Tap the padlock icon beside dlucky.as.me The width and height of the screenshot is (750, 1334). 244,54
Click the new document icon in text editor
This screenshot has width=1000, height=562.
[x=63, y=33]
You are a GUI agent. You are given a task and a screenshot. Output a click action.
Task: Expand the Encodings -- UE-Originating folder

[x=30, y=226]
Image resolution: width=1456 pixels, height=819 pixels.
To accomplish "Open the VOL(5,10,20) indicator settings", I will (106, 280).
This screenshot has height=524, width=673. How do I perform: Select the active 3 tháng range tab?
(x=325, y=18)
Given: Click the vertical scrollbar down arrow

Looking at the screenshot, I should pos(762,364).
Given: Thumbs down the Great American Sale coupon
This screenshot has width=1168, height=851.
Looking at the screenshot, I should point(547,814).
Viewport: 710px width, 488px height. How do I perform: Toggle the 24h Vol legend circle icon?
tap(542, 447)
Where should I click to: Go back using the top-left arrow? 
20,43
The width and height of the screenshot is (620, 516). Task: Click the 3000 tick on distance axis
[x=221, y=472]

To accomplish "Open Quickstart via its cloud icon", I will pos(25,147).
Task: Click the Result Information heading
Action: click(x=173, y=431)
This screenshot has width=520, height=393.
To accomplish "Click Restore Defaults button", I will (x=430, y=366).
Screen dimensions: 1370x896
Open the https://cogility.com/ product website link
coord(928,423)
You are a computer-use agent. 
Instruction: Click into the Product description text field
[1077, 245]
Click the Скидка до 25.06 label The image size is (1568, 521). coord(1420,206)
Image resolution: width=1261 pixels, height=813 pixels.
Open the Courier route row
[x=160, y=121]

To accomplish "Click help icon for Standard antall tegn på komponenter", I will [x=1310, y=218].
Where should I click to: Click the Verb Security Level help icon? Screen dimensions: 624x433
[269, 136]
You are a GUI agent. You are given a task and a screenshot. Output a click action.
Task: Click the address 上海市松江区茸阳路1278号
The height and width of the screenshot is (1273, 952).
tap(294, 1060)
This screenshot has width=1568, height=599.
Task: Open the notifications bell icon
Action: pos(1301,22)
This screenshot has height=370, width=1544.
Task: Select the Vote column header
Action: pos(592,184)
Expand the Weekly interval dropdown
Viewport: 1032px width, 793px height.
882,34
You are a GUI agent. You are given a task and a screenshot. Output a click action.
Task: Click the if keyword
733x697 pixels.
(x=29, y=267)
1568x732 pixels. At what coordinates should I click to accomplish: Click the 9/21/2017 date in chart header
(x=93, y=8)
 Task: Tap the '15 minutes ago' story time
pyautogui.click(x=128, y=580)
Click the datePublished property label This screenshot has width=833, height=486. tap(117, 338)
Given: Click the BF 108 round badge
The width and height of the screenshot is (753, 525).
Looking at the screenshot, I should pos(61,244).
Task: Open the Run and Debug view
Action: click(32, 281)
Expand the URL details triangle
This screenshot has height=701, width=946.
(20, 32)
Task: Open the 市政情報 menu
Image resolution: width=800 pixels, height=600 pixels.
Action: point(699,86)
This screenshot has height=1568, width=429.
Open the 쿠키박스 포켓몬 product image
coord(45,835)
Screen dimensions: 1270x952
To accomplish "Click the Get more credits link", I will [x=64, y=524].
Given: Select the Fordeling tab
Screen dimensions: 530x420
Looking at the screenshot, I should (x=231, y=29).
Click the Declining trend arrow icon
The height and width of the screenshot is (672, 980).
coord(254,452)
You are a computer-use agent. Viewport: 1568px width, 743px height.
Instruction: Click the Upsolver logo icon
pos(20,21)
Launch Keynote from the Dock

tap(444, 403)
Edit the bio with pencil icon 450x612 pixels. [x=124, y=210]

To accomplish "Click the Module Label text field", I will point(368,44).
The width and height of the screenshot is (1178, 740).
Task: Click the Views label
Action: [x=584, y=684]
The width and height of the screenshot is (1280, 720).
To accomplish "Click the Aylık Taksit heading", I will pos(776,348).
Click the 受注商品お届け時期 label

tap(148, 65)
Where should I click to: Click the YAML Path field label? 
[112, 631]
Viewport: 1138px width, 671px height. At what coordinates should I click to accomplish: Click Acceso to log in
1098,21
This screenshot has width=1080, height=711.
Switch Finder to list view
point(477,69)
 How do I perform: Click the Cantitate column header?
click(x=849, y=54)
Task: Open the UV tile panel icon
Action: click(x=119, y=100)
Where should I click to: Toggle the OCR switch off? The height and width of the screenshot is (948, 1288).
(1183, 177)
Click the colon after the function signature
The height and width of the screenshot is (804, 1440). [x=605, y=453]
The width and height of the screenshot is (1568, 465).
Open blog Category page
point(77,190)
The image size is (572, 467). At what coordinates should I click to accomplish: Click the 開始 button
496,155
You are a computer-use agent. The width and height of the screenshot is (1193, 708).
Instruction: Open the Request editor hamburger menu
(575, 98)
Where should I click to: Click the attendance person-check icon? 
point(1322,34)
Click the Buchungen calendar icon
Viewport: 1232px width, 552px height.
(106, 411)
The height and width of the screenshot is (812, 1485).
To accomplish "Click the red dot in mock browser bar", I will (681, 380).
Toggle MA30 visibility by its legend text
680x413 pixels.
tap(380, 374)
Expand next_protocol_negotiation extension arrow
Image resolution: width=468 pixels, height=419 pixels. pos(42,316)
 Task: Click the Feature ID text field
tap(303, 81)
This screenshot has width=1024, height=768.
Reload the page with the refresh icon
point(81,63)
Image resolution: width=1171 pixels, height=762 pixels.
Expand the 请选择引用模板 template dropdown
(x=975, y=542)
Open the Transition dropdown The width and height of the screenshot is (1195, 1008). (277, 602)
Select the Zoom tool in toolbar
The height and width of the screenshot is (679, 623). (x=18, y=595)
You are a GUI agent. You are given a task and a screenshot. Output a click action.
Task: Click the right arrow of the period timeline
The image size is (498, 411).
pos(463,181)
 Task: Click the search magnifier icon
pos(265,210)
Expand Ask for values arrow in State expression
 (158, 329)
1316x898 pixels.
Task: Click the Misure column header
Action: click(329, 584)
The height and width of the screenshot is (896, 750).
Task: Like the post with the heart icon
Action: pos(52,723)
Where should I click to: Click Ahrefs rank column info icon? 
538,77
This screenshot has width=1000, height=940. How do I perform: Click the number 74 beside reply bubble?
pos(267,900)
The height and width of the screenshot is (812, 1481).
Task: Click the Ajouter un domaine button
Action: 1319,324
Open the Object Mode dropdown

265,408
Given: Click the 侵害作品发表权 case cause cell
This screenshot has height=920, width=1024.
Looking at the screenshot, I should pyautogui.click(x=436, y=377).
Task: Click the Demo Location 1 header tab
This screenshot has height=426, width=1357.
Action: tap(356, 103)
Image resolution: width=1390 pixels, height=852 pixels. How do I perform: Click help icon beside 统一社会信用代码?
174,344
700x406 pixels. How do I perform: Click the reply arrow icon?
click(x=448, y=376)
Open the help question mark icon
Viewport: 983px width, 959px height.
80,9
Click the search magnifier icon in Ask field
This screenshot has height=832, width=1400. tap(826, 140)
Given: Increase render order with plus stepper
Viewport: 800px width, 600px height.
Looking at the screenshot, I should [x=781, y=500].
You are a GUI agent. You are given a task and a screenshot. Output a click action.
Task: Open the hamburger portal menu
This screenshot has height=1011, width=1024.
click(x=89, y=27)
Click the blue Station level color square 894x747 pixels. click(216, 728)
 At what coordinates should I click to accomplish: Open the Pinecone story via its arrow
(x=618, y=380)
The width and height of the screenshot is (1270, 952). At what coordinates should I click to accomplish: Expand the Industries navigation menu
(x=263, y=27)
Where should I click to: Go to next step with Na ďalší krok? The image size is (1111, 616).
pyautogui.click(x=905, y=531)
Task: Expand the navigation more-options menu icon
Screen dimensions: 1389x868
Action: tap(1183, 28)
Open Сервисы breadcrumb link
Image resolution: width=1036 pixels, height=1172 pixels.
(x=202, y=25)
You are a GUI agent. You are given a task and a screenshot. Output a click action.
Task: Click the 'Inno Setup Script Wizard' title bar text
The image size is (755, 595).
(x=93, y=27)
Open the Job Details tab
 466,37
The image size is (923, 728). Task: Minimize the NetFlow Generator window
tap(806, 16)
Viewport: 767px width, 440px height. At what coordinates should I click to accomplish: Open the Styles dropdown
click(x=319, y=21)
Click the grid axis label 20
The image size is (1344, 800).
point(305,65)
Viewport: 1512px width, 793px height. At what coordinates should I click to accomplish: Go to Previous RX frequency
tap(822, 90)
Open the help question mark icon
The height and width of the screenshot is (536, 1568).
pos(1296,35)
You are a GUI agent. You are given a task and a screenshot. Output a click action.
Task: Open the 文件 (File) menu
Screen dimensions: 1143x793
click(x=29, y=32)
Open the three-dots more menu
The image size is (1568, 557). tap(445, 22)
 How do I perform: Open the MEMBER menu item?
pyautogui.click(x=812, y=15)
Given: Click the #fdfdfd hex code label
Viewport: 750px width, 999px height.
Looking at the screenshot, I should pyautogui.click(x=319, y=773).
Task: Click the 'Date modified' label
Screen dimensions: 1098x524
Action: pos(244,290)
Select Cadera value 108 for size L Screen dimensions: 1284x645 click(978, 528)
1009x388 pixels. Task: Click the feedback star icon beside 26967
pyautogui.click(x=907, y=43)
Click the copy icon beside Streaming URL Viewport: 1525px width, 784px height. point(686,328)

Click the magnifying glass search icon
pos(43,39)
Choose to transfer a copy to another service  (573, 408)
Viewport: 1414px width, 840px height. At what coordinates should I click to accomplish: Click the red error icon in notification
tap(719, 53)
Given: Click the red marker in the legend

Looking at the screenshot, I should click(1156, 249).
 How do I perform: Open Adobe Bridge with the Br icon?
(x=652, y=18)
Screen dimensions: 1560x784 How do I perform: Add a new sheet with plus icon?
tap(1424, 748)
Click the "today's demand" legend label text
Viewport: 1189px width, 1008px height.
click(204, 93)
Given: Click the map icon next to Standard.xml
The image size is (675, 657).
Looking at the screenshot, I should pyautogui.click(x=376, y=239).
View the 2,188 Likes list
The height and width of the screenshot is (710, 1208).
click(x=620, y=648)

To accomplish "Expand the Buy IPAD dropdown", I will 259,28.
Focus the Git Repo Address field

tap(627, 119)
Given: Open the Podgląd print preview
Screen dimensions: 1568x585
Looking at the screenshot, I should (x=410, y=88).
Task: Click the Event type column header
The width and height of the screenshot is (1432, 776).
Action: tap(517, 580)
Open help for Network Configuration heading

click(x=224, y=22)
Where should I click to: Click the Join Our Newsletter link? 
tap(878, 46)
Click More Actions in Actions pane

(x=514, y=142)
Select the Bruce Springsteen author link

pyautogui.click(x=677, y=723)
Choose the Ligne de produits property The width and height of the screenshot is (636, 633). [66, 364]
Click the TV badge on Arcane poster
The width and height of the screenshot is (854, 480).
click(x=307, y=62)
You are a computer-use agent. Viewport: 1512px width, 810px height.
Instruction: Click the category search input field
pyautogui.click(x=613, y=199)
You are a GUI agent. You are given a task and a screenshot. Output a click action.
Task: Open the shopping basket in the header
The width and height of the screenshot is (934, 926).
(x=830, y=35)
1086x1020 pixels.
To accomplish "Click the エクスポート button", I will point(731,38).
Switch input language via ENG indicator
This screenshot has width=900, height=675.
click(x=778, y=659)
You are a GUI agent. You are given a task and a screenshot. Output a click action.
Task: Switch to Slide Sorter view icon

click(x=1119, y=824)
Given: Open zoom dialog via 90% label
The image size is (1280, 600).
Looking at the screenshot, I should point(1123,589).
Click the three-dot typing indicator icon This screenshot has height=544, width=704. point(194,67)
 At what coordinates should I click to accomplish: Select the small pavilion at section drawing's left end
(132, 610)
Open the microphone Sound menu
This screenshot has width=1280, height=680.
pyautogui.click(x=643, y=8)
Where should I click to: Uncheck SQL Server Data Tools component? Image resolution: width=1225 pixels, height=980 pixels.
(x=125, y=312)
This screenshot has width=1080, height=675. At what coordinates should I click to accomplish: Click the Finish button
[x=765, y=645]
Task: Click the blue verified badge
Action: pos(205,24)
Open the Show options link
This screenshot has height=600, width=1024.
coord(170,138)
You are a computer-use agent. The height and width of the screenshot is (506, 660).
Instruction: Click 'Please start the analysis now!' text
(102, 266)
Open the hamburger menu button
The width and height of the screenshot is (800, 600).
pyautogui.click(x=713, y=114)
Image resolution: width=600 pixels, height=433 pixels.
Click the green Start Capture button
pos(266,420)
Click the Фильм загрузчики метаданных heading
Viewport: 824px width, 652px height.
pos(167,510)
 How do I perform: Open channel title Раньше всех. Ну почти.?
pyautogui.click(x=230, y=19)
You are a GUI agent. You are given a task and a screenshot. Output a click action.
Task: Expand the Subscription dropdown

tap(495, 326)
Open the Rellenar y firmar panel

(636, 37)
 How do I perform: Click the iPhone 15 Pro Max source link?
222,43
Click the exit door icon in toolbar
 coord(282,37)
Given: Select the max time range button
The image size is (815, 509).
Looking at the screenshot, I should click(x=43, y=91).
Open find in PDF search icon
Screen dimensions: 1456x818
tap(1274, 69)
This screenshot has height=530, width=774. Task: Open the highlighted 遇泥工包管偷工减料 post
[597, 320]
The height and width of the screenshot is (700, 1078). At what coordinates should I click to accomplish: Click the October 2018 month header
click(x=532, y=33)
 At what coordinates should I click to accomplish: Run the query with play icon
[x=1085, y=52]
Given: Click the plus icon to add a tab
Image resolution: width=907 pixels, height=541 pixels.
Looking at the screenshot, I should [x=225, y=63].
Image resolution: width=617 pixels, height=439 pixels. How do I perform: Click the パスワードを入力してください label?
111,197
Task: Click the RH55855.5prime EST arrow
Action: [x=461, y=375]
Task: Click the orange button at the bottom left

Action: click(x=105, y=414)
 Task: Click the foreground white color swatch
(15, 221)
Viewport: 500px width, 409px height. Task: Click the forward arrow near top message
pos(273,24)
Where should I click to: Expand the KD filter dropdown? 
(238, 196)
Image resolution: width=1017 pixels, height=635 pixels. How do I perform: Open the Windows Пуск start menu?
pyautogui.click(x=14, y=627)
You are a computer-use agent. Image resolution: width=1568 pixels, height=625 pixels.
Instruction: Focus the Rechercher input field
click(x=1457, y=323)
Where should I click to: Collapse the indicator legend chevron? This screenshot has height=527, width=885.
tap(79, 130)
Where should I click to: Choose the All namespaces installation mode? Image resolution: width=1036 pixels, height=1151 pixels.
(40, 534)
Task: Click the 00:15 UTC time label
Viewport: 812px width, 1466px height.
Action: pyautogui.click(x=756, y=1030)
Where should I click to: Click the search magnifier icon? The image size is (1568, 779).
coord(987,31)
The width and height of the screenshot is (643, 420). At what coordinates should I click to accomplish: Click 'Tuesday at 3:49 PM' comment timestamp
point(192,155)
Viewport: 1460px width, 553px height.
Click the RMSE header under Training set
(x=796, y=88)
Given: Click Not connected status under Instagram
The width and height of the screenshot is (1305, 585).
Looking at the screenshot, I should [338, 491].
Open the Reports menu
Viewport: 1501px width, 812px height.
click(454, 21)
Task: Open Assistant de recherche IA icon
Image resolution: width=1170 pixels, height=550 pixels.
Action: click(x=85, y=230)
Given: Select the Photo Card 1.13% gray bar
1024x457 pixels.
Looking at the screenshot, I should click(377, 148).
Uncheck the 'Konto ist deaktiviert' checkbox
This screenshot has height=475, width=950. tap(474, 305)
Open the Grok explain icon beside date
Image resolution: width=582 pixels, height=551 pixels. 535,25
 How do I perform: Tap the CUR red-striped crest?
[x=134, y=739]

════════════════════

**DESCRIPTION OF THE TASK:**
Your answer should consist solely of the lines above from the line with "700x406 pixels. How" to the line with "Click the blue Station", both included, reproduced exactly.

**OUTPUT OF THE TASK:**
700x406 pixels. How do I perform: Click the reply arrow icon?
click(x=448, y=376)
Open the help question mark icon
Viewport: 983px width, 959px height.
80,9
Click the search magnifier icon in Ask field
This screenshot has height=832, width=1400. tap(826, 140)
Given: Increase render order with plus stepper
Viewport: 800px width, 600px height.
Looking at the screenshot, I should [x=781, y=500].
You are a GUI agent. You are given a task and a screenshot. Output a click action.
Task: Open the hamburger portal menu
This screenshot has height=1011, width=1024.
click(x=89, y=27)
Click the blue Station level color square 894x747 pixels. click(216, 728)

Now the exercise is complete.